Short problem: Edit the lines running from the one containing "Given: Click the" through the one containing "Looking at the screenshot, I should pos(299,466).", swapping "rust belt moms" for "steel town dads" and keeping everything else the same.

────────

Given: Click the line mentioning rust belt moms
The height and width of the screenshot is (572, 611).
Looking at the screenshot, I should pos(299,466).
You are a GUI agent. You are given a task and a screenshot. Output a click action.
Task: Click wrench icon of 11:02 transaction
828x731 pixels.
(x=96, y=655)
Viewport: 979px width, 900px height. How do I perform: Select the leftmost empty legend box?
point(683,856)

────────

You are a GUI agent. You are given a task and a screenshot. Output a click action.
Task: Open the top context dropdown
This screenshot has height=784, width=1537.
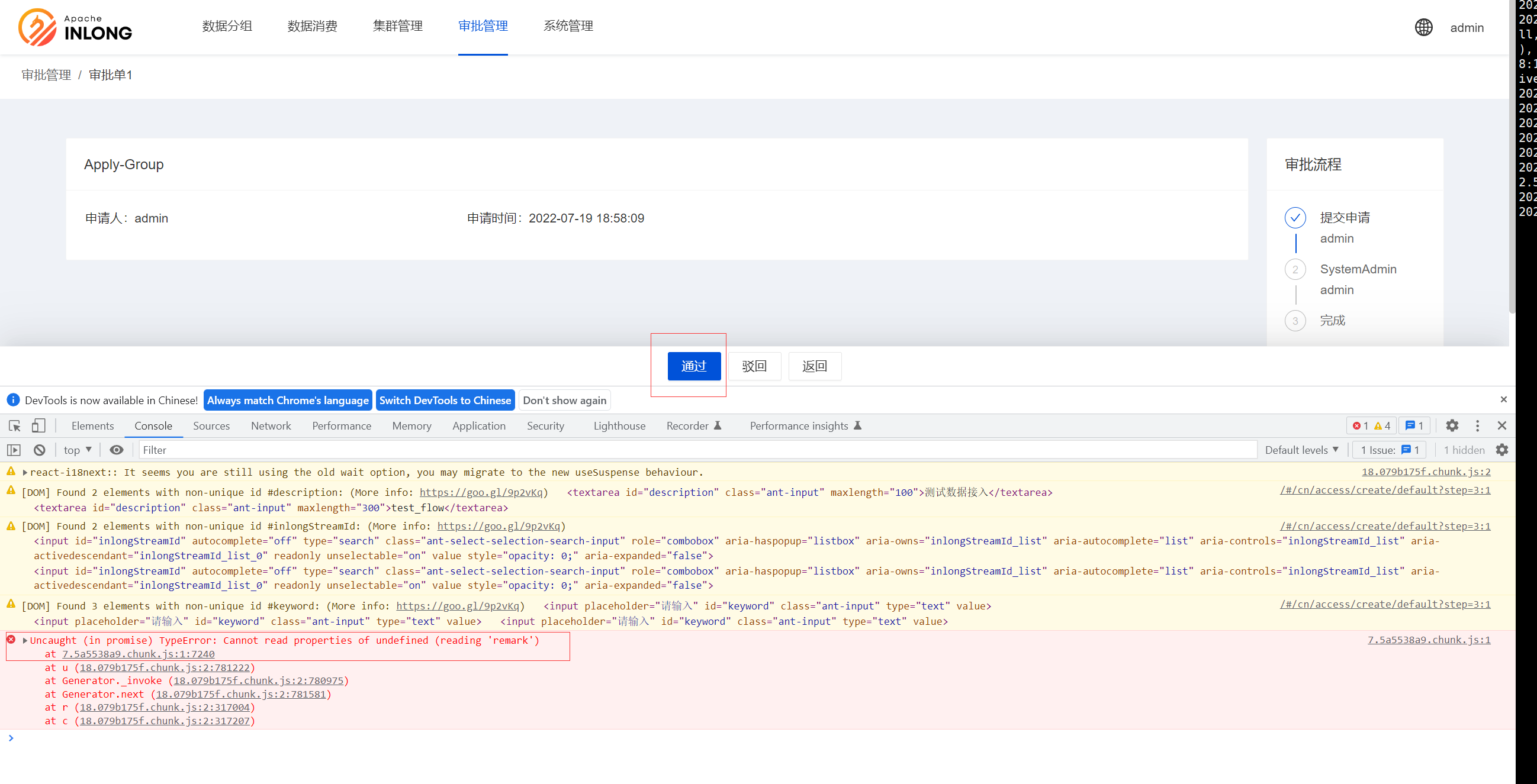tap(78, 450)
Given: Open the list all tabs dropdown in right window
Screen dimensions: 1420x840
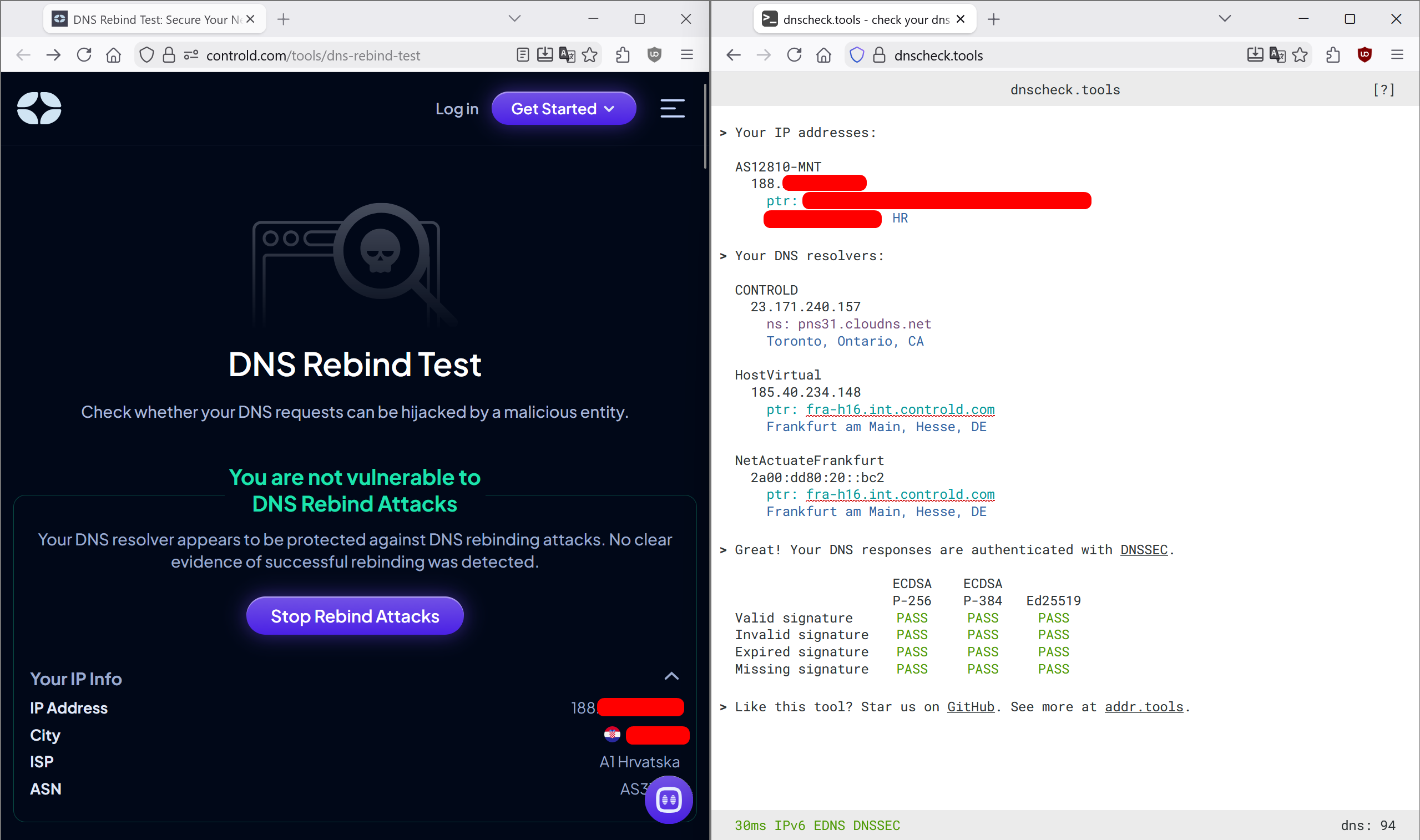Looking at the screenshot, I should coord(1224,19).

────────

Answer to the exercise:
Given: Click the line mentioning steel town dads
The height and width of the screenshot is (572, 611).
Looking at the screenshot, I should pos(299,466).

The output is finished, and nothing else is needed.